Guildforce
Guildforce is an operations platform for World of Warcraft communities. The application helps guild leaders and officers centralize what often gets scattered across Discord, spreadsheets, private messages and collective memory: rosters, class and specialization wishes, polls, forum workflows, permissions and guild documentation.
This project is not just a "tool for players". It is a coordination product. It treats a guild as a living small organization: people with preferences, responsibilities, availability, access rights, sensitive decisions and a season to prepare.
Product Problem
A World of Warcraft guild has to make recurring decisions with partial information. Who wants to play what? Who is confirmed, uncertain or withdrawing? Which officers can arbitrate? Which poll results should only be visible to specific ranks? How do you keep decisions traceable without turning the community into a cold dashboard?
The problem is not only functional. It is a trust problem. A member needs to understand what is being asked. An officer needs to read signals without juggling ten tools. A guild master needs to delegate without losing control. And the community needs to remain governable without turning every interaction into a rigid rule.
Approach
I structured Guildforce around a guild workspace rather than a collection of separate features.

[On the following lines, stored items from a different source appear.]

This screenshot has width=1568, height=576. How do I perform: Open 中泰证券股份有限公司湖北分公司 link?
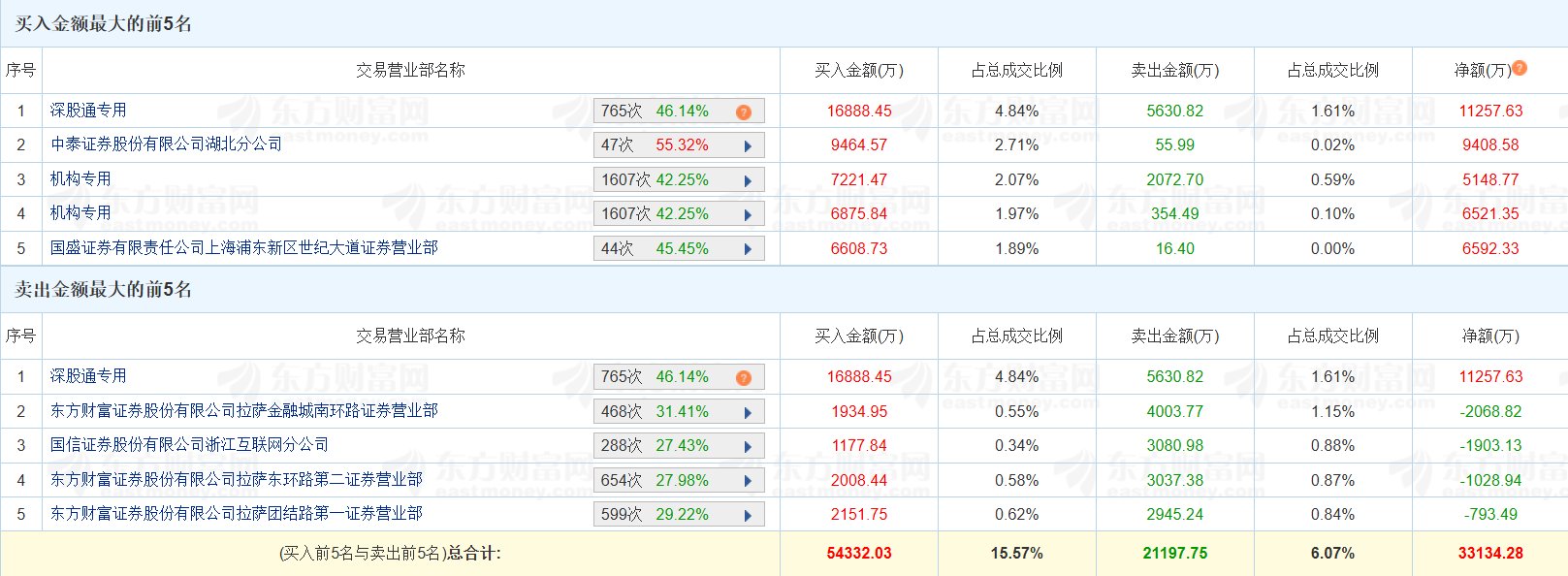coord(166,144)

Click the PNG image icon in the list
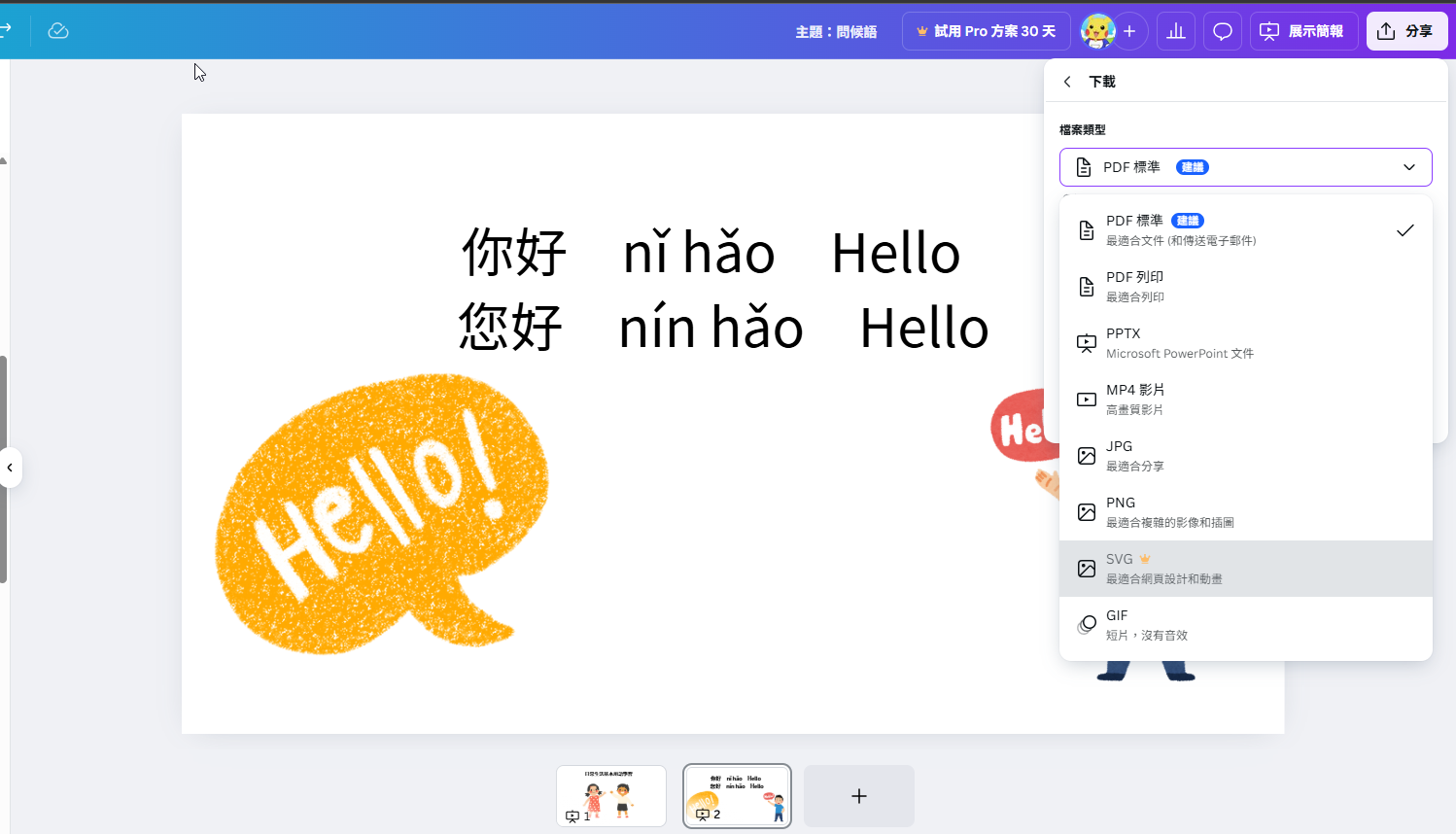(x=1086, y=511)
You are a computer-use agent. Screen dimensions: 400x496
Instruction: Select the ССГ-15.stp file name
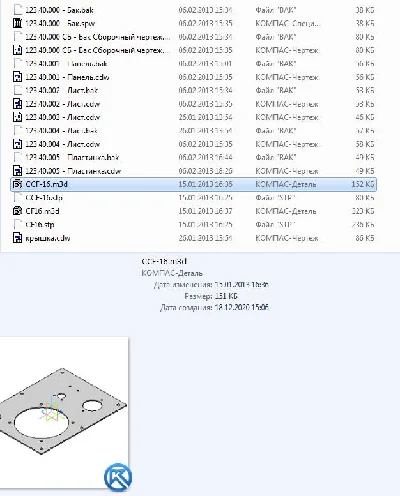point(44,198)
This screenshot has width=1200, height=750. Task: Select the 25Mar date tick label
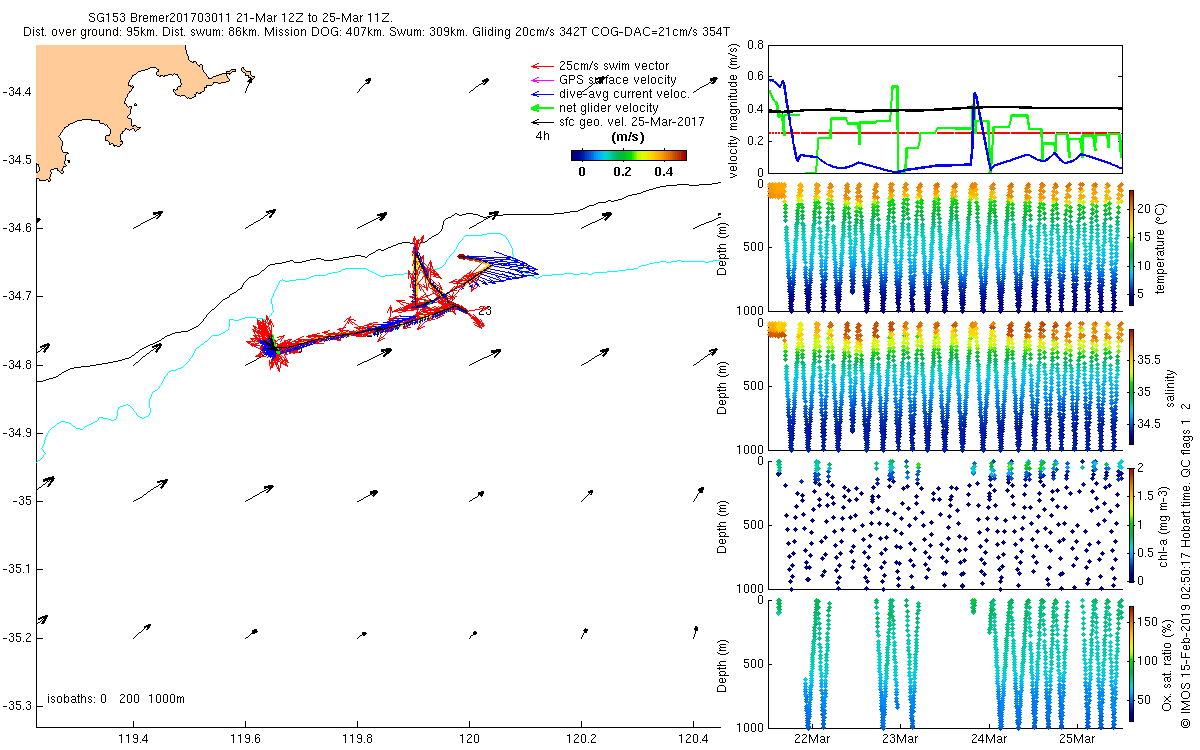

- Battle.net acts as the identity anchor for importing characters, guild memberships and roster data.
- Rosters and class/specialization wishes form the operational core.
- Permissions separate what a member can do, what an officer can arbitrate and what a global admin can supervise.
- Polls, forum, notifications, guild vault and Atlas treat decision-making, communication, moderation and knowledge as connected workflows.
- Product quality also lives in admin documentation, tests, internationalization and access guardrails.
What I Built
- Battle.net authentication with Supabase sessions, account linking, character sync and guild membership sync.
- A guild workspace with members, ranks, rosters, delegated permissions, activity logs and contextual navigation.
- A class and specialization wish workflow with commitment, validation, locking and roster decisions.
- Advanced polls with sections, question types, respondent targeting, conditional logic and separate result visibility.
- A guild forum with categories, topics, reactions, reports, sanctions and notifications.
- Complementary workspaces such as Guild Vault and Atlas, used to manage operational secrets and guild knowledge documents with adapted access rules.
- An admin back office for users, guilds, moderation, requests, legal pages, patch notes, exports and backups.
The verified stack in the repository includes React, TypeScript, Vite, Tailwind CSS, shadcn/ui, Supabase, PostgreSQL, RLS, Edge Functions, TanStack Query, Vitest and Testing Library.
Product Decisions
The first decision was not to reduce a guild to a member list. Guildforce treats the guild as an operational space: a place where people prepare, decide, communicate and document.
The second was to treat permissions as a product feature, not a technical afterthought. Rank-based and user-based access rules structure trust: they allow delegation without making every piece of information visible to everyone.
The third was to separate poll targeting from result visibility. Being allowed to answer a question does not always mean being allowed to read every answer. That matters in a community where some decisions touch real people.
The fourth was to keep moderation and notifications inside the product scope. A forum is useful only if conversations remain findable, followed and governable.
What This Project Shows
Guildforce reflects how I work on complex systems: start from real usage, identify recurring operations, make responsibilities explicit, then build the workflows that let people act without getting lost.
It is also a maker project. It does not stop at framing: it forces architecture, security, UX, documentation, quality and delivery trade-offs. The public result is not an abstract promise, but a live application turning a community problem into an operational product.
Current Limits
I am not showing public usage or impact metrics yet: they should only be added once they are available, reliable and publishable. The next improvement for this page is visual: a product screenshot or interface composition with dummy data, to show the tool without exposing BattleTags, real guild names or sensitive information.